Le parquet de Paris a ouvert une enquête préliminaire à la suite de la plainte pour violence d’une conseillère régionale FN contre l’un de ses collègues du conseil régional d'Île-de-France, proche de Marine Le Pen. Le 15 septembre, les deux élus ont été confrontés et l'enquête policière est désormais entre les mains du parquet de Paris, qui doit décider s'il classe l'affaire ou engage des poursuites.

Si la présidente (LR) de la Région, Valérie Pécresse, a soutenu et porté assistance à la plaignante, les dirigeants du FN ont refusé de sanctionner l'élu, malgré les multiples alertes écrites adressées depuis le mois de mai par la jeune femme. Le 21 octobre, Marine Le Pen a indiqué qu'elle attendait « la décision de justice », l'élu visé « contestant formellement les faits ». D'après nos informations, la direction du FN a pourtant eu connaissance de deux mails, dans lesquels le conseiller régional tente d'abord d'intimider sa collègue pour qu'elle retire sa plainte, puis s'excuse pour le « débordement » qui lui vaut aujourd'hui d'être visé par une enquête.

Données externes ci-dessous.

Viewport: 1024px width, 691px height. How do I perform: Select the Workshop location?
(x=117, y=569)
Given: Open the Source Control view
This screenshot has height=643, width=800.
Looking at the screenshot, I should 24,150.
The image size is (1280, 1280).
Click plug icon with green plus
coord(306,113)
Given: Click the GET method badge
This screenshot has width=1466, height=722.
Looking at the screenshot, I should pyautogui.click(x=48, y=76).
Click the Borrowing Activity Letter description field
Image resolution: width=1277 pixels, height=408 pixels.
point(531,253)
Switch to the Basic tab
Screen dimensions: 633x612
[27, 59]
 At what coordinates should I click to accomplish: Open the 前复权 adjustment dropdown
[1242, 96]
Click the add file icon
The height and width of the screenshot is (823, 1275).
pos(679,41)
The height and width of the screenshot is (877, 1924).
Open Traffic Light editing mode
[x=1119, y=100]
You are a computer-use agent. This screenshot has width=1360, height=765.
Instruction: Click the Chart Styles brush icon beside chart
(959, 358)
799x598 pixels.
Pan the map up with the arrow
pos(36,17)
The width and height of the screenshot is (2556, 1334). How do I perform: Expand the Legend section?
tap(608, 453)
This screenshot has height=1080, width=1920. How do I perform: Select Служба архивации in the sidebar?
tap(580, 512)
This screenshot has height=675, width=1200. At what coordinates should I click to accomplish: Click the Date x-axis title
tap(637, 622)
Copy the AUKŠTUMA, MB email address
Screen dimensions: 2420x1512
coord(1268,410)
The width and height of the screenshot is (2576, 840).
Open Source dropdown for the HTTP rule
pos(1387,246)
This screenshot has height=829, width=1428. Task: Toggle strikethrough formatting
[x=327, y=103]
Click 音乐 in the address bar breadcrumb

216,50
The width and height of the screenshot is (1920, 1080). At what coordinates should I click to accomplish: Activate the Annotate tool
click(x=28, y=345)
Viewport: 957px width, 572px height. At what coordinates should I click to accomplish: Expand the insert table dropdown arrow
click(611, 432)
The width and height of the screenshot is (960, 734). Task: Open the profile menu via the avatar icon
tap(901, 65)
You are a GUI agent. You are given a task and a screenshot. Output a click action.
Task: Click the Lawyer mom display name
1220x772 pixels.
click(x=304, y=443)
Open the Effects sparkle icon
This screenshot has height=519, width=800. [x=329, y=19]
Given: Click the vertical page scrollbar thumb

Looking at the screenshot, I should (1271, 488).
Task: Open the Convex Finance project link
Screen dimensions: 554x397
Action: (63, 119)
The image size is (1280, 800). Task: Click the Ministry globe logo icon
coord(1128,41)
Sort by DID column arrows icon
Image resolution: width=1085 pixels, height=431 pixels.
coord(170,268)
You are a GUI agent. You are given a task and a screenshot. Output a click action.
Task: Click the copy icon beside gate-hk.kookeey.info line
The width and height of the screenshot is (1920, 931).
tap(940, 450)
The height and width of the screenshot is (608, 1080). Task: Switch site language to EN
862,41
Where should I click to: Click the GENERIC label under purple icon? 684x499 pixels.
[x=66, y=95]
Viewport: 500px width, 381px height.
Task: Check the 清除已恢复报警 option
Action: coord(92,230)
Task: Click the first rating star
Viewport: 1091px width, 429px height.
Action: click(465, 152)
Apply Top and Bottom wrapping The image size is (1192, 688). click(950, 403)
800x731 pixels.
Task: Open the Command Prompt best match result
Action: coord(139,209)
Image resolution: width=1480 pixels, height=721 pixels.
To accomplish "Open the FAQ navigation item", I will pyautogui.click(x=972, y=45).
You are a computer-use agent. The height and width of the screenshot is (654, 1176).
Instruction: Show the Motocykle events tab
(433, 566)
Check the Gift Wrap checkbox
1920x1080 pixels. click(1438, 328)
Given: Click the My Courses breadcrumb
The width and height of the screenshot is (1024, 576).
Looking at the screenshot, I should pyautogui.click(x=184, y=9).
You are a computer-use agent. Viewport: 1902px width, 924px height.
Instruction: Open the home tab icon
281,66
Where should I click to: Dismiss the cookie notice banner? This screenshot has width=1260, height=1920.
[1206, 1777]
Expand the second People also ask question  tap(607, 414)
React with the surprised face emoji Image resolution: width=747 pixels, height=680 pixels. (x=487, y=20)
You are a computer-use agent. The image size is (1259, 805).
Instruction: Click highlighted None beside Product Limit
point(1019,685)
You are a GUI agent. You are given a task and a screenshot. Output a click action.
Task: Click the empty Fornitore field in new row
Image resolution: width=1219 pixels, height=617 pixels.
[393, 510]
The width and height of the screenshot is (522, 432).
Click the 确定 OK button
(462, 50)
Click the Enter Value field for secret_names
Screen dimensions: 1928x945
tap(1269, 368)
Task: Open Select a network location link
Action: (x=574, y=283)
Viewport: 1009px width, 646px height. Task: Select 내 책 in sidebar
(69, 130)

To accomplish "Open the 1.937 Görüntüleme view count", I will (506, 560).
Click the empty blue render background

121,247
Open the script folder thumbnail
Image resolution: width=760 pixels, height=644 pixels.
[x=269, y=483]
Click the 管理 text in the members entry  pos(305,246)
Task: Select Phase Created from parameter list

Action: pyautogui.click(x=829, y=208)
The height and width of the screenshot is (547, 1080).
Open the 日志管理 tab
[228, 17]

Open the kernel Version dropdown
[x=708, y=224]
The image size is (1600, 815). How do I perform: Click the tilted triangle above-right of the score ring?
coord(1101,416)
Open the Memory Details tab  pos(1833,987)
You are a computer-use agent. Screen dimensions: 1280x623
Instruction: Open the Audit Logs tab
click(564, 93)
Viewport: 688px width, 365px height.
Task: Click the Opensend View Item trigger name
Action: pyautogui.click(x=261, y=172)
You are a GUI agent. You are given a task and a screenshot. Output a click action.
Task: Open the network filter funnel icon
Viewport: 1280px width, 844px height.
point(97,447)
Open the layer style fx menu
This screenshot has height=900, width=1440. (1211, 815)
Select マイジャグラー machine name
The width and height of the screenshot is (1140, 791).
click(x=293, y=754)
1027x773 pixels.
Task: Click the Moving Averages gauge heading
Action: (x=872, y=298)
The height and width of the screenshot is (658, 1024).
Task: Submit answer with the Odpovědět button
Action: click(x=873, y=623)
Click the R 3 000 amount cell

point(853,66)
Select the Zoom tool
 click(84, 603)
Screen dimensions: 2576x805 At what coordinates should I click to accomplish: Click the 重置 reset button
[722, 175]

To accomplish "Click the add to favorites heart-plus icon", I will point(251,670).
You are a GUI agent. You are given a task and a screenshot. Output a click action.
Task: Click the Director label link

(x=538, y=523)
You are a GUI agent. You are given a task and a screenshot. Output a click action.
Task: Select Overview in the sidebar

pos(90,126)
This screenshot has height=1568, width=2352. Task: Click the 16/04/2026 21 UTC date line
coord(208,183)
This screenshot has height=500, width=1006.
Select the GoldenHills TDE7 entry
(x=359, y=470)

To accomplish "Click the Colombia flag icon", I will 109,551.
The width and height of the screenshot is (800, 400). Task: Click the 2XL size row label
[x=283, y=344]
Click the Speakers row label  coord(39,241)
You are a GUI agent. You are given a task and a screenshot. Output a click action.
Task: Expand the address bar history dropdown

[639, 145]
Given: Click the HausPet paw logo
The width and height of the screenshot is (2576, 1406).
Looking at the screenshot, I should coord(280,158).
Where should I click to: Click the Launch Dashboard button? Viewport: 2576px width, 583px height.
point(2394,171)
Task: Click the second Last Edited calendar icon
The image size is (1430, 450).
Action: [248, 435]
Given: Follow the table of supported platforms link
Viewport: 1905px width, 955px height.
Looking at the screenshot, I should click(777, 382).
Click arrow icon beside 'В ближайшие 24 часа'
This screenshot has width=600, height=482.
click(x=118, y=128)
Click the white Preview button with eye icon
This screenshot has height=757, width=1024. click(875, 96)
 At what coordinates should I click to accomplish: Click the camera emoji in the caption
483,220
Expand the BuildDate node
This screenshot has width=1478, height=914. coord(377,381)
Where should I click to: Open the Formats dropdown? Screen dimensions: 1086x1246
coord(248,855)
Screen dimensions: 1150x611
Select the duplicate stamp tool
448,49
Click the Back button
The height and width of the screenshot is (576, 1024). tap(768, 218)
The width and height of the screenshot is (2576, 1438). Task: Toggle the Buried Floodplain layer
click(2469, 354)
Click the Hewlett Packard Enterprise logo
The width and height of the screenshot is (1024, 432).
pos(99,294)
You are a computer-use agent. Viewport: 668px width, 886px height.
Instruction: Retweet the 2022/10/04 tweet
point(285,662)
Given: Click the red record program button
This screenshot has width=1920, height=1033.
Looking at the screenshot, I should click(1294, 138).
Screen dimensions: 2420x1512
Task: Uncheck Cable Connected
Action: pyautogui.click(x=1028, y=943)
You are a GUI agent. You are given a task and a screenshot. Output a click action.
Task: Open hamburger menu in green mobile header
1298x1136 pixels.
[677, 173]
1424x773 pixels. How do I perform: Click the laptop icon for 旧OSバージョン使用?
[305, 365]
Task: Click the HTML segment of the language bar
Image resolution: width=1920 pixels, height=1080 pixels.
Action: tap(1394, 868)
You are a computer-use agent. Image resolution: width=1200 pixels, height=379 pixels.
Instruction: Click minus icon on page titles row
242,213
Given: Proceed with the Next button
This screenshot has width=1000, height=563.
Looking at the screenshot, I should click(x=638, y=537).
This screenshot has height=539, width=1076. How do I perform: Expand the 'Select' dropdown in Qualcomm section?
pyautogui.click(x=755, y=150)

L’affaire, dont Le Monde a révélé une partie samedi, commence au printemps 2017. La conseillère régionale (FN) Aurélie Cournet dépose, le 23 mai, une main courante pour « harcèlement » à l’encontre de Pierre-Charles Cherrier, lui aussi élu frontiste à la Région, et patron de la fédération FN de Seine-et-Marne. La jeune femme de 32 ans a mis fin, quelques semaines plus tôt, à sa relation avec l'élu, qui fut d'abord son gynécologue. Installé à La Celle-Saint-Cloud, M. Cherrier est le médecin des Le Pen depuis 38 ans, ainsi que celui de plusieurs femmes au Front national. Il est devenu, au fil des années, un ami de Marine Le Pen et de sa sœur Yann.

Ce 23 mai, Aurélie Cournet déclare aux policiers avoir décidé de « mettre fin à toute communication » avec l'élu, après que des proches ont reçu des « menaces par sms de sa part », mais aussi des appels et mails « anonymes ». La conseillère régionale explique que Pierre-Charles Cherrier est devenu « excessivement fou » et qu'il a tenté par tous les moyens de lui parler : « Il a insisté envers mon assistante et mon patron pour me joindre car il n’arrivait pas à me joindre directement. Il m’a envoyé plusieurs mails de menaces », déclare-t-elle dans sa main courante, que Mediapart a consultée.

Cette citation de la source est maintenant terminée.